═════ Available data

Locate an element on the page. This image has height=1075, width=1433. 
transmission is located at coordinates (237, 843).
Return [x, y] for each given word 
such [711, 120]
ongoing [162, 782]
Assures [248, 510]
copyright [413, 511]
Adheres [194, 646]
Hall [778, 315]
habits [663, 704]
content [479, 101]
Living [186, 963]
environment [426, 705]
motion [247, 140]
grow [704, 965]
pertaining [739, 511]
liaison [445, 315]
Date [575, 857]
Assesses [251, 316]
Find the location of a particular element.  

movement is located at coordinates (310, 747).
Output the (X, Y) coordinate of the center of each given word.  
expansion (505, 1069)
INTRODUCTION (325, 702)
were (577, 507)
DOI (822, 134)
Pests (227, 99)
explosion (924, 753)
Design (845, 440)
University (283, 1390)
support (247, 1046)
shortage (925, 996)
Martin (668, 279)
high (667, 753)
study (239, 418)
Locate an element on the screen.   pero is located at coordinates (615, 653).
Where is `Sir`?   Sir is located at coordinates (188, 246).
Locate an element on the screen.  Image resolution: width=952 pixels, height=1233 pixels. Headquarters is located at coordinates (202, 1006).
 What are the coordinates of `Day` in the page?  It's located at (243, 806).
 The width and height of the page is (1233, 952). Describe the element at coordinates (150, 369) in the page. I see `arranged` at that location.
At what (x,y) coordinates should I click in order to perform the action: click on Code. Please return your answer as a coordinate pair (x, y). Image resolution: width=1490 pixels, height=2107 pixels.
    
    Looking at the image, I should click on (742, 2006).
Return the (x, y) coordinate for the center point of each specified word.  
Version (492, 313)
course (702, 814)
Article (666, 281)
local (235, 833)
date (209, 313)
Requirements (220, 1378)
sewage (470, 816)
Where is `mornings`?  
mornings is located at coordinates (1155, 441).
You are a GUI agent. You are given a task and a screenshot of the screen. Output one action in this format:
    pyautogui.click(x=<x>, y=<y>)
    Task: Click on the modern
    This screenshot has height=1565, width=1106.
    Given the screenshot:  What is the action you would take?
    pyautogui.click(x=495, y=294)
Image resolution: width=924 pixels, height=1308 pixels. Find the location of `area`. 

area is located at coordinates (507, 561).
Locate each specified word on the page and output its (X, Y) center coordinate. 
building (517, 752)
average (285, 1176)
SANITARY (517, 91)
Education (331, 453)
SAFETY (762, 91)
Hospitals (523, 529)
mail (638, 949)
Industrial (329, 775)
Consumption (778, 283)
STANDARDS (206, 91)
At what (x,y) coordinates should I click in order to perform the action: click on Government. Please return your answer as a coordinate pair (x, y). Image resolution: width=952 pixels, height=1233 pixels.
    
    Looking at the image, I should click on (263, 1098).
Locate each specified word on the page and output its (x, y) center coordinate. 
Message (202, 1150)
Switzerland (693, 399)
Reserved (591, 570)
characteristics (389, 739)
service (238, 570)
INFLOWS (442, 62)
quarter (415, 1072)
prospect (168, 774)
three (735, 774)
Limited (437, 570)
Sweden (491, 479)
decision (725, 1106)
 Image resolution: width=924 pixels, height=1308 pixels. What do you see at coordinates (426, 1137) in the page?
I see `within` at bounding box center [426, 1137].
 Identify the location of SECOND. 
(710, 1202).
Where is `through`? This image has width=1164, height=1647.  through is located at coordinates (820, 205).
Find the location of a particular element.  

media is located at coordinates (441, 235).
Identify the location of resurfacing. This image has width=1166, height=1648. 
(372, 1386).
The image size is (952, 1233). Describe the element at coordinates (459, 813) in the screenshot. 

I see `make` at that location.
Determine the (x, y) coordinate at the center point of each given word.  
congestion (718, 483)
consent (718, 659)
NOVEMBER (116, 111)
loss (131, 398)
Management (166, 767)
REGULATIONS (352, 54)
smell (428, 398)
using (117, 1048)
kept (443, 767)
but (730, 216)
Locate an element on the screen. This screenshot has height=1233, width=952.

══════════

[Task requirements]
Format the whole listing above as a Markdown table with the columns Row and Entry. Put each non-blank line in its own row, numbered in order, and leave out the blank lines.

[Output below]
| Row | Entry |
|---|---|
| 1 | Locate an element on the page. This image has height=1075, width=1433.  |
| 2 | transmission is located at coordinates (237, 843). |
| 3 | Return [x, y] for each given word  |
| 4 | such [711, 120] |
| 5 | ongoing [162, 782] |
| 6 | Assures [248, 510] |
| 7 | copyright [413, 511] |
| 8 | Adheres [194, 646] |
| 9 | Hall [778, 315] |
| 10 | habits [663, 704] |
| 11 | content [479, 101] |
| 12 | Living [186, 963] |
| 13 | environment [426, 705] |
| 14 | motion [247, 140] |
| 15 | grow [704, 965] |
| 16 | pertaining [739, 511] |
| 17 | liaison [445, 315] |
| 18 | Date [575, 857] |
| 19 | Assesses [251, 316] |
| 20 | Find the location of a particular element.   |
| 21 | movement is located at coordinates (310, 747). |
| 22 | Output the (X, Y) coordinate of the center of each given word.   |
| 23 | expansion (505, 1069) |
| 24 | INTRODUCTION (325, 702) |
| 25 | were (577, 507) |
| 26 | DOI (822, 134) |
| 27 | Pests (227, 99) |
| 28 | explosion (924, 753) |
| 29 | Design (845, 440) |
| 30 | University (283, 1390) |
| 31 | support (247, 1046) |
| 32 | shortage (925, 996) |
| 33 | Martin (668, 279) |
| 34 | high (667, 753) |
| 35 | study (239, 418) |
| 36 | Locate an element on the screen.   pero is located at coordinates (615, 653). |
| 37 | Where is `Sir`?   Sir is located at coordinates (188, 246). |
| 38 | Locate an element on the screen.  Image resolution: width=952 pixels, height=1233 pixels. Headquarters is located at coordinates (202, 1006). |
| 39 |  What are the coordinates of `Day` in the page?  It's located at (243, 806). |
| 40 |  The width and height of the page is (1233, 952). Describe the element at coordinates (150, 369) in the page. I see `arranged` at that location. |
| 41 | At what (x,y) coordinates should I click in order to perform the action: click on Code. Please return your answer as a coordinate pair (x, y). Image resolution: width=1490 pixels, height=2107 pixels. |
| 42 |     Looking at the image, I should click on (742, 2006). |
| 43 | Return the (x, y) coordinate for the center point of each specified word.   |
| 44 | Version (492, 313) |
| 45 | course (702, 814) |
| 46 | Article (666, 281) |
| 47 | local (235, 833) |
| 48 | date (209, 313) |
| 49 | Requirements (220, 1378) |
| 50 | sewage (470, 816) |
| 51 | Where is `mornings`?   |
| 52 | mornings is located at coordinates (1155, 441). |
| 53 | You are a GUI agent. You are given a task and a screenshot of the screen. Output one action in this format: |
| 54 |     pyautogui.click(x=<x>, y=<y>) |
| 55 |     Task: Click on the modern |
| 56 |     This screenshot has height=1565, width=1106. |
| 57 |     Given the screenshot:  What is the action you would take? |
| 58 |     pyautogui.click(x=495, y=294) |
| 59 | Image resolution: width=924 pixels, height=1308 pixels. Find the location of `area`.  |
| 60 | area is located at coordinates (507, 561). |
| 61 | Locate each specified word on the page and output its (X, Y) center coordinate.  |
| 62 | building (517, 752) |
| 63 | average (285, 1176) |
| 64 | SANITARY (517, 91) |
| 65 | Education (331, 453) |
| 66 | SAFETY (762, 91) |
| 67 | Hospitals (523, 529) |
| 68 | mail (638, 949) |
| 69 | Industrial (329, 775) |
| 70 | Consumption (778, 283) |
| 71 | STANDARDS (206, 91) |
| 72 | At what (x,y) coordinates should I click in order to perform the action: click on Government. Please return your answer as a coordinate pair (x, y). Image resolution: width=952 pixels, height=1233 pixels. |
| 73 |     Looking at the image, I should click on (263, 1098). |
| 74 | Locate each specified word on the page and output its (x, y) center coordinate.  |
| 75 | Message (202, 1150) |
| 76 | Switzerland (693, 399) |
| 77 | Reserved (591, 570) |
| 78 | characteristics (389, 739) |
| 79 | service (238, 570) |
| 80 | INFLOWS (442, 62) |
| 81 | quarter (415, 1072) |
| 82 | prospect (168, 774) |
| 83 | three (735, 774) |
| 84 | Limited (437, 570) |
| 85 | Sweden (491, 479) |
| 86 | decision (725, 1106) |
| 87 |  Image resolution: width=924 pixels, height=1308 pixels. What do you see at coordinates (426, 1137) in the page? |
| 88 | I see `within` at bounding box center [426, 1137]. |
| 89 |  Identify the location of SECOND.  |
| 90 | (710, 1202). |
| 91 | Where is `through`? This image has width=1164, height=1647.  through is located at coordinates (820, 205). |
| 92 | Find the location of a particular element.   |
| 93 | media is located at coordinates (441, 235). |
| 94 | Identify the location of resurfacing. This image has width=1166, height=1648.  |
| 95 | (372, 1386). |
| 96 | The image size is (952, 1233). Describe the element at coordinates (459, 813) in the screenshot.  |
| 97 | I see `make` at that location. |
| 98 | Determine the (x, y) coordinate at the center point of each given word.   |
| 99 | congestion (718, 483) |
| 100 | consent (718, 659) |
| 101 | NOVEMBER (116, 111) |
| 102 | loss (131, 398) |
| 103 | Management (166, 767) |
| 104 | REGULATIONS (352, 54) |
| 105 | smell (428, 398) |
| 106 | using (117, 1048) |
| 107 | kept (443, 767) |
| 108 | but (730, 216) |
| 109 | Locate an element on the screen. This screenshot has height=1233, width=952. |